TRAF-3 gene products are signaling adaptor molecules required for lymphocytes to mediate T-dependent antibody responses in vivo. Previous work identified 8 splice-variant TRAF-3 mRNA species by RT-PCR that have the potential to encode novel isoforms, seven of which induce NF-kappaB activation when over-expressed in 293 cells. Here, their expression was characterized by RNAse protection assay, which showed the T cell line Jurkat D1.1 and the B cell lines BJAB, Daudi, and Raji each expressed mRNA encoding TRAF-3 splice-variants in approximately the same rank order (from highest to lowest); TRAF-3 Delta103aa, Delta83aa, full-length, Delta25aa, Delta52aa, Delta56aa, Delta27aa, and Delta221aa mRNA. The TRAF-3 Delta130aa mRNA was not detectable in any of the cell lines examined.

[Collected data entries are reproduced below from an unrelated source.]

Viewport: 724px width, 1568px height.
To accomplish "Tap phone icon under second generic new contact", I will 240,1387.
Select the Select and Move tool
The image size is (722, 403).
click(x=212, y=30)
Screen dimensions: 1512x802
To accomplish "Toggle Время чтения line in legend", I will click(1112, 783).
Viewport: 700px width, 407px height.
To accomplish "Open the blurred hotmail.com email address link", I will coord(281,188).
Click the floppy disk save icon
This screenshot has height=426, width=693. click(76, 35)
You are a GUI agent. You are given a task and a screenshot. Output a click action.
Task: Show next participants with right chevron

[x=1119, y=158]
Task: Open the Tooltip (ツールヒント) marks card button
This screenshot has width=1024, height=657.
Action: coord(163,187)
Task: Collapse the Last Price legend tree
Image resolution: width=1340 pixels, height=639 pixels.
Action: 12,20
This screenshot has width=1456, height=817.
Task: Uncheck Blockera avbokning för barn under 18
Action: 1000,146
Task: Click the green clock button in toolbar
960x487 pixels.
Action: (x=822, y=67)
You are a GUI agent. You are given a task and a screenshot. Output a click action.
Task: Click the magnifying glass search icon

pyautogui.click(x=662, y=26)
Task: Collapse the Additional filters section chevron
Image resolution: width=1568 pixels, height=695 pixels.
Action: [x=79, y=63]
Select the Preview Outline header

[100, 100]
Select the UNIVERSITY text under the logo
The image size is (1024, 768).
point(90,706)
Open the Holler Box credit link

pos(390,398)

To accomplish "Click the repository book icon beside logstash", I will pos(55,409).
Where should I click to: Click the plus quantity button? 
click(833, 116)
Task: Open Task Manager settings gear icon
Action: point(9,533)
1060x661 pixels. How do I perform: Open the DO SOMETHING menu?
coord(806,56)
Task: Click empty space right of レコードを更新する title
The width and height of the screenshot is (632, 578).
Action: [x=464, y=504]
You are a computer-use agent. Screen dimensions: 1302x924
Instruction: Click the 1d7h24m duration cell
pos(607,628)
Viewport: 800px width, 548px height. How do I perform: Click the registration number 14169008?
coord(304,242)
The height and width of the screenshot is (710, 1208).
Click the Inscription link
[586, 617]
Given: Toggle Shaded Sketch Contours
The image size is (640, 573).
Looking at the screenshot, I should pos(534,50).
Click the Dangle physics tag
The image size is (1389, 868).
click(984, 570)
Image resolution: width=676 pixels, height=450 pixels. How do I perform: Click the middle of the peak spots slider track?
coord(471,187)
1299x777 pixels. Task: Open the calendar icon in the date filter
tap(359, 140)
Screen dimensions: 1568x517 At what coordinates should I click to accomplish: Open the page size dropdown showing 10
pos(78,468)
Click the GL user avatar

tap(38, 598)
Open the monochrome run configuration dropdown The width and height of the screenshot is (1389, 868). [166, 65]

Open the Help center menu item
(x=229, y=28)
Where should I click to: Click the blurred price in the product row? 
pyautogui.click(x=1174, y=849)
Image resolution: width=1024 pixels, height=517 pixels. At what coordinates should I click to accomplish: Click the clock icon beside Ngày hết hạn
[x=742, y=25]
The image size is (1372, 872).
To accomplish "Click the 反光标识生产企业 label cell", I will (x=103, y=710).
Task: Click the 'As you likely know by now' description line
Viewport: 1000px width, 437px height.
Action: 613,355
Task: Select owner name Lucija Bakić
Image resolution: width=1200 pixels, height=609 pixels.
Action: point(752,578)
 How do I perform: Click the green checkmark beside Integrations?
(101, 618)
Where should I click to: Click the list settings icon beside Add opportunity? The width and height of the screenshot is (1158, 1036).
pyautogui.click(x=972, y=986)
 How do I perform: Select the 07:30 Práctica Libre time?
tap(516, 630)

The functional effect of over-expressing each TRAF-3 splice-variant on NF-kappaB activation was studied in the TRAF-5-responsive B cell line, BJAB. Of the seven TRAF-3 splice-variant isoforms that induce NF-kappaB activation in 293 cells, only TRAF-3 Delta27aa, Delta103aa, or Delta130aa induce NF-kappaB activation in BJAB cells. Together, these data indicate that a number of TRAF-3 splice-variant mRNAs are expressed and function in B and T lymphoma lines, which suggests that certain TRAF-3 splice-variant isoforms may participate in mediating the known functions of the TRAF-3 gene in lymphocytes.